Four leaders of a moderate Tamil party were kidnapped in Sri Lanka Monday and the bodies of three were found today, government and party spokesmen said. In the eastern town of Batticaloa, Tamil separatists ambushed a police station and killed seven officers, officials said. A government spokesman blamed insurgents for killing Vishwanathar Dharmalingam, 67 years old, a member of the Sri Lanka Parliament from 1960 to 1983, and Murugesh Alalasundaram, 50, also a former legislator. Both belonged to the Tamil United Liberation Front, a moderate group. In Madras, India, officials of the group said two other former legislators who belonged to the party were kidnapped Monday and the body of one was found today.

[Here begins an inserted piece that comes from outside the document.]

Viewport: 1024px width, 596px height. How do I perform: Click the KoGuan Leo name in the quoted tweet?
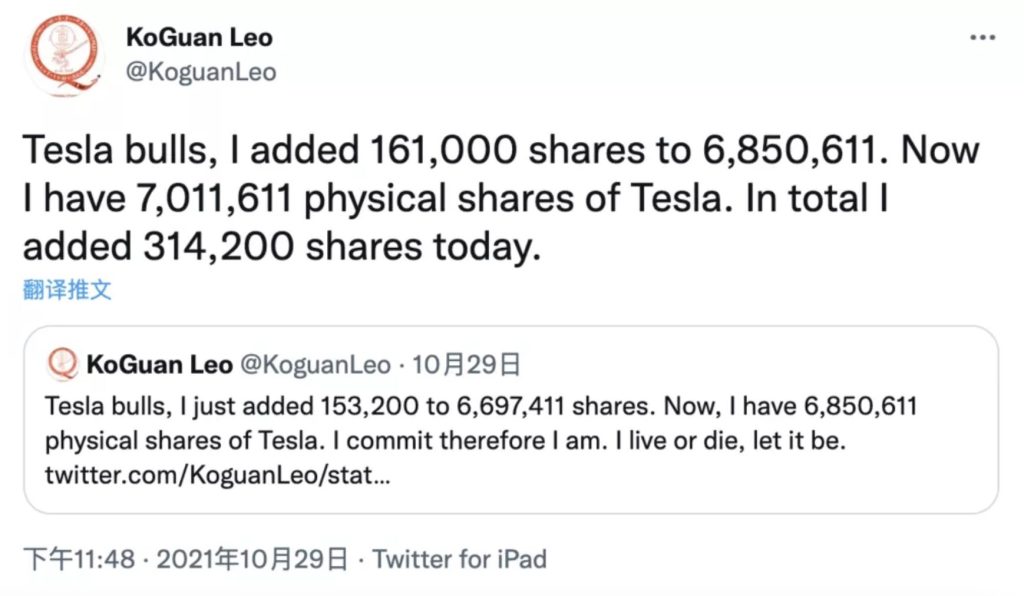point(159,364)
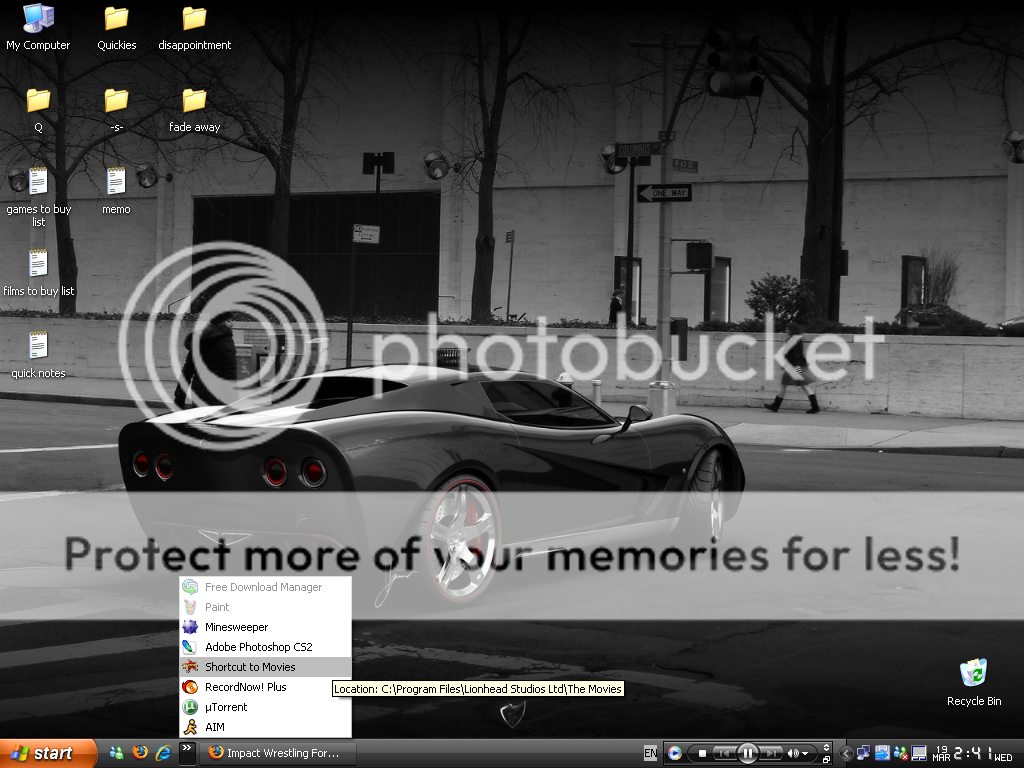
Task: Skip to next track in Media Player toolbar
Action: pyautogui.click(x=772, y=753)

Less cool U.S.-Hanoi relations may be in prospect, the Reagan Administration indicated. It said talks last week with Vietnamese officials in Hanoi were “the most positive” to date in the 12-year effort to resolve the issue of Americans unaccounted for in the Vietnam War. A State Department spokesman, Charles E. Redman, said that “I am pleased to state that the talks were very productive” and that the meeting “took place in a constructive atmosphere.” Last Wednesday and Thursday, a four-member United States team led by Richard Childress, the political and military affairs director of the National Security Council staff, met with the acting Vietnamese Foreign Minister, Võ Đông Giang, and with Deputy Foreign Minister Hoàng Bích Sơn. Originally, a higher-level American delegation, led by Richard L. Armitage, Assistant Secretary of Defense, and Paul D. Wolfowitz, Assistant Secretary of State for East Asian and Pacific Affairs, had been scheduled to meet with Foreign Minister Nguyễn Cơ Thạch. But when Mr. Thạch informed Washington on August 23 that he had to travel to Moscow, Mr. Armitage and Mr. Wolfowitz canceled plans at the last minute to fly to Hanoi.

A freak hailstorm battered Mexico City, killing one person and injuring more than 150, authorities said. A National Weather Service report, describing the storm as one of the worst in half a century, said the downtown area and nearby districts were pelted for over an hour. The storm left more than a foot of ice on streets, knocked out power and collapsed roofs and walls of a number of buildings.

At a time when other rebel groups are receiving renewed financing from the United States, the best-known Nicaraguan exile rebel commander, Eden Pastora Gomez, appears to have stumbled to the lowest point yet in his three-year fight against the Nicaraguan Government he once served. Mr. Pastora’s forces have been battered by a three-month Sandinista offensive that has overrun all of the rebels’ bases on the San Juan River, which forms the border between Costa Rica and Nicaragua. Without money, bullets or supplies, some of the estimated 1,000 rebels nominally under Mr. Pastora’s command are reported to be collaborating with the better-financed Nicaraguan Democratic Force, the rebel army that operates out of Honduras. According to two of Mr. Pastora’s closest aides, his remaining men are living off the land and refilling used cartridges to use as bullets.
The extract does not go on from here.